WRITTEN REQUEST
Rewrite everything from the row containing "1024x718 pixels. How" down to the row containing "click(x=638, y=75)", putting "How should I carry out" wherever "How do I perform" appears and leaving the rest unchanged.

RECORDS SUPPLIED
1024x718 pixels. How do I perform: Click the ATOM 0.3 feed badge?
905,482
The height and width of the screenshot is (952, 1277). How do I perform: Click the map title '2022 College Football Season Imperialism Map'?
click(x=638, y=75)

--

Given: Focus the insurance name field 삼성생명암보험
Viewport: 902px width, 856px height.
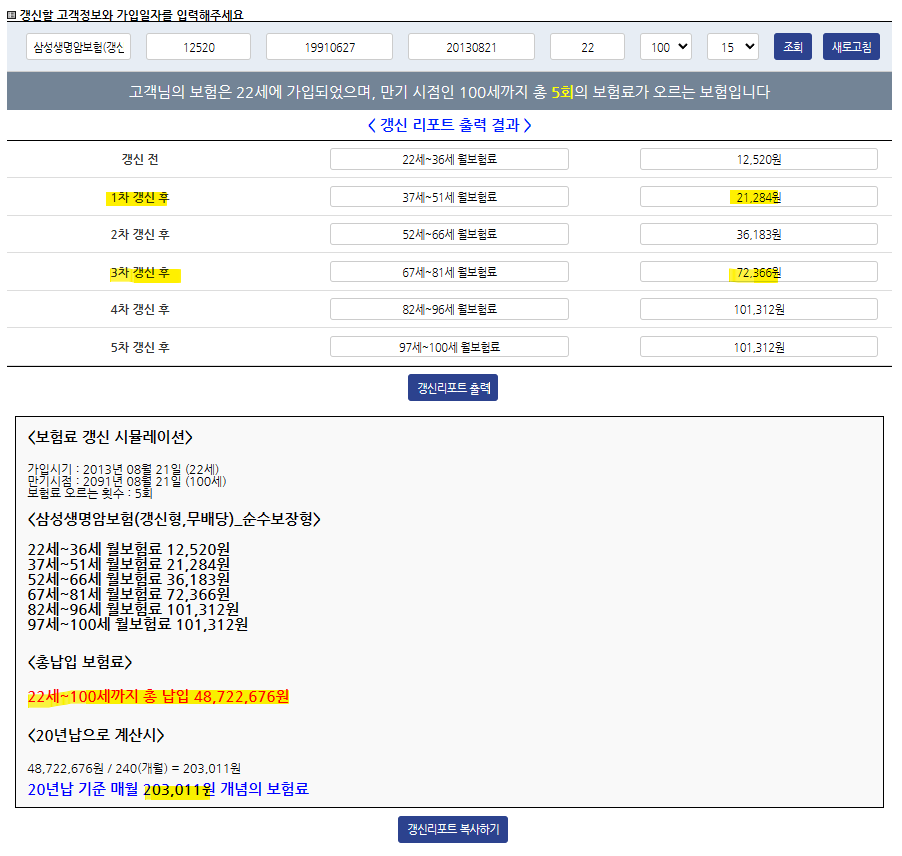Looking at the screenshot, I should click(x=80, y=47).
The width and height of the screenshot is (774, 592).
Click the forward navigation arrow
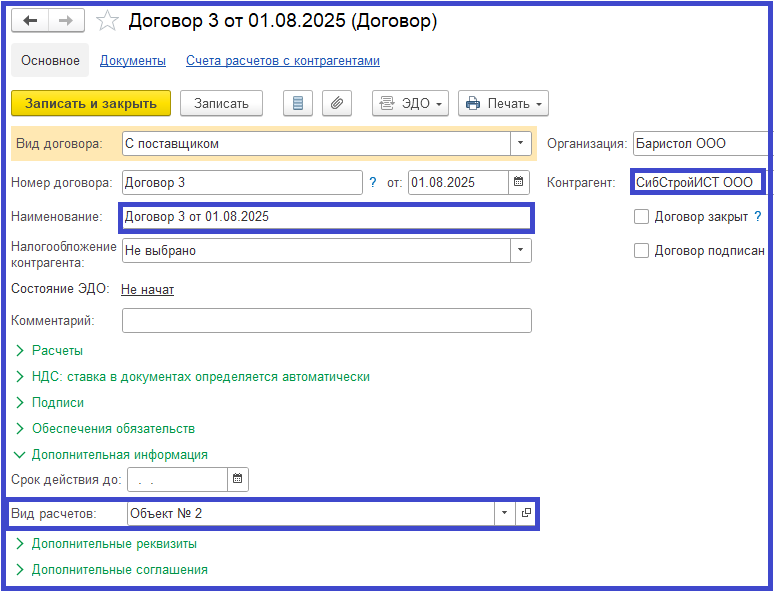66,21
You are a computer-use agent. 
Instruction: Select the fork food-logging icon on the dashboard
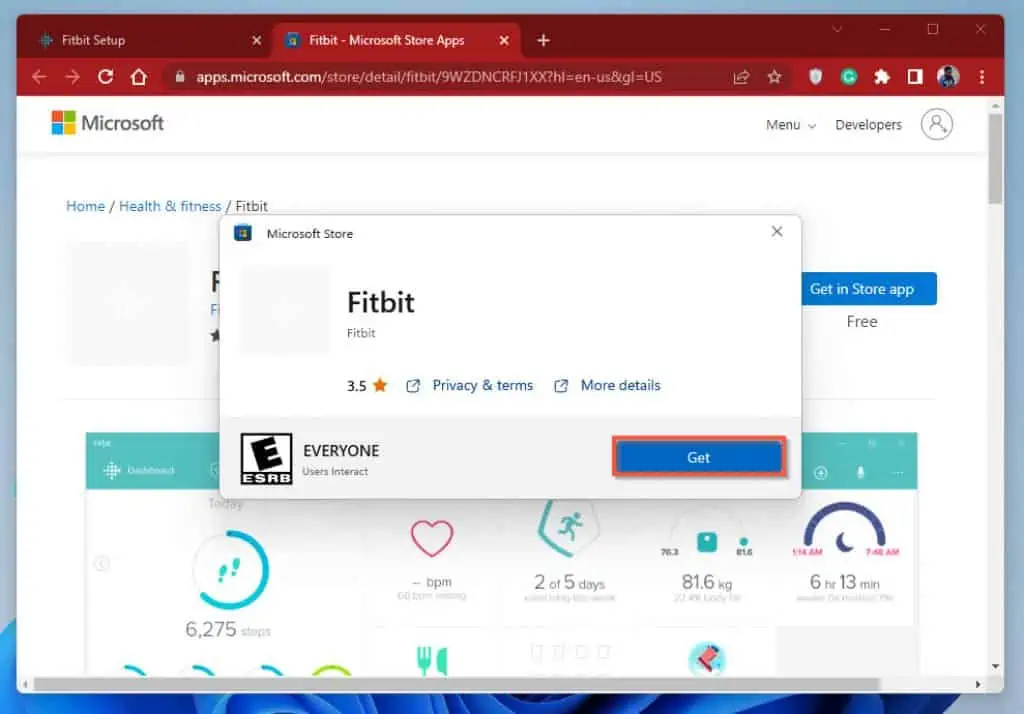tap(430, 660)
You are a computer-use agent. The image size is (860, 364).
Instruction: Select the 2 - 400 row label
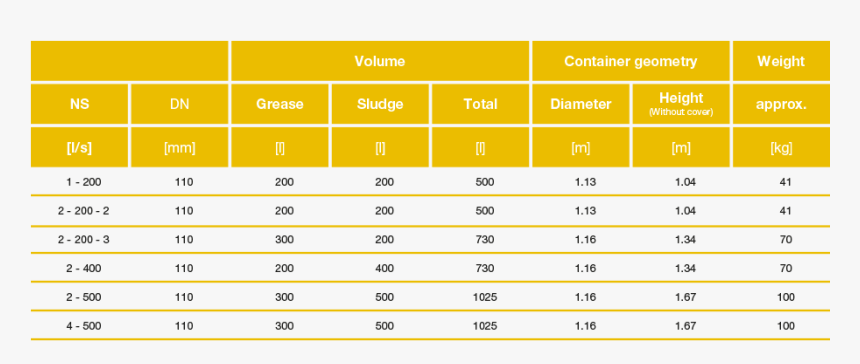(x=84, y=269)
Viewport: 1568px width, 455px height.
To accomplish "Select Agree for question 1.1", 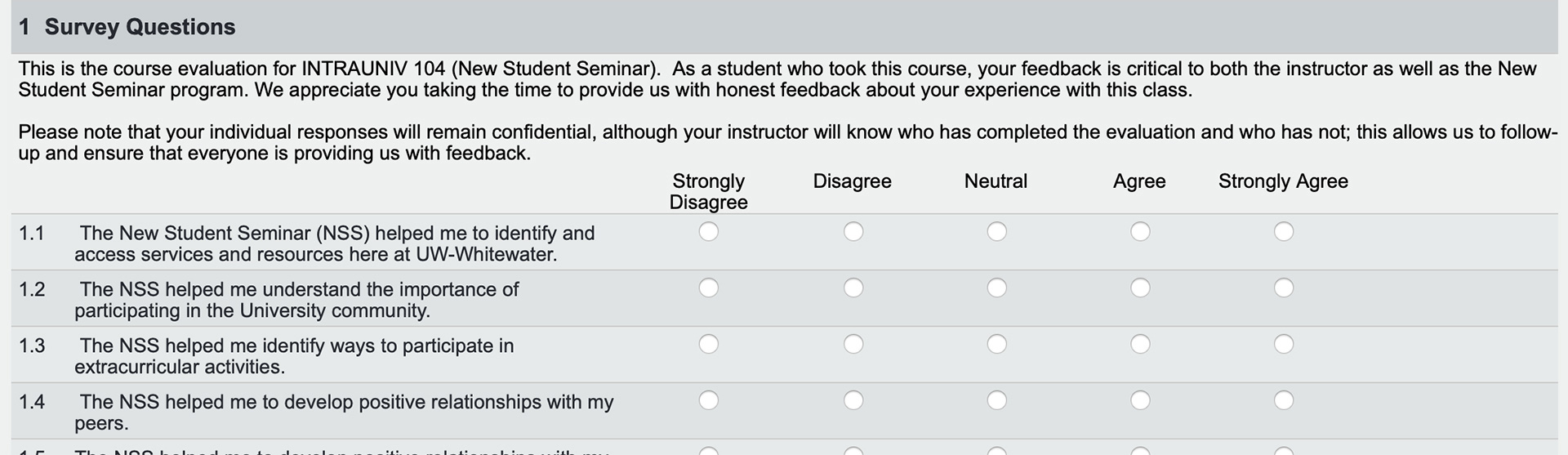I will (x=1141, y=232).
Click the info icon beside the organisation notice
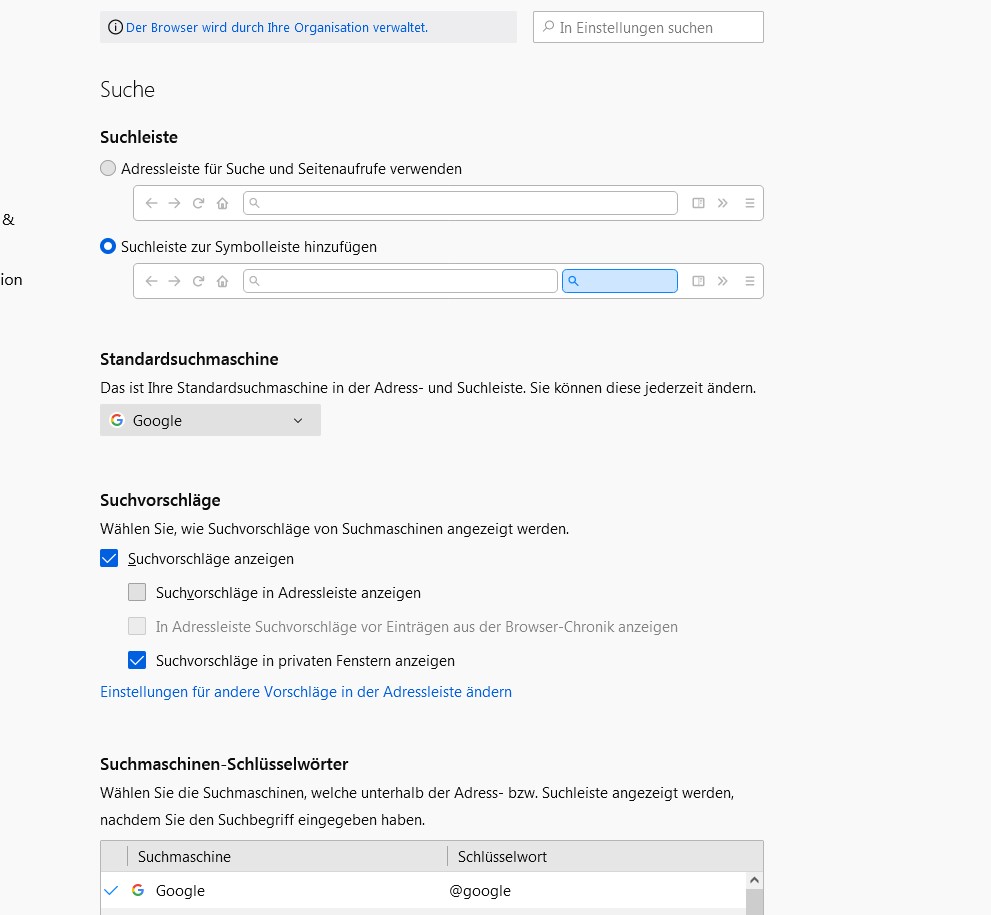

WRITTEN ANSWER
1024x718 pixels. How should I carry out: Click the ATOM 0.3 feed badge?
905,482
The height and width of the screenshot is (952, 1277). How should I carry out: Click the map title '2022 College Football Season Imperialism Map'?
click(x=638, y=75)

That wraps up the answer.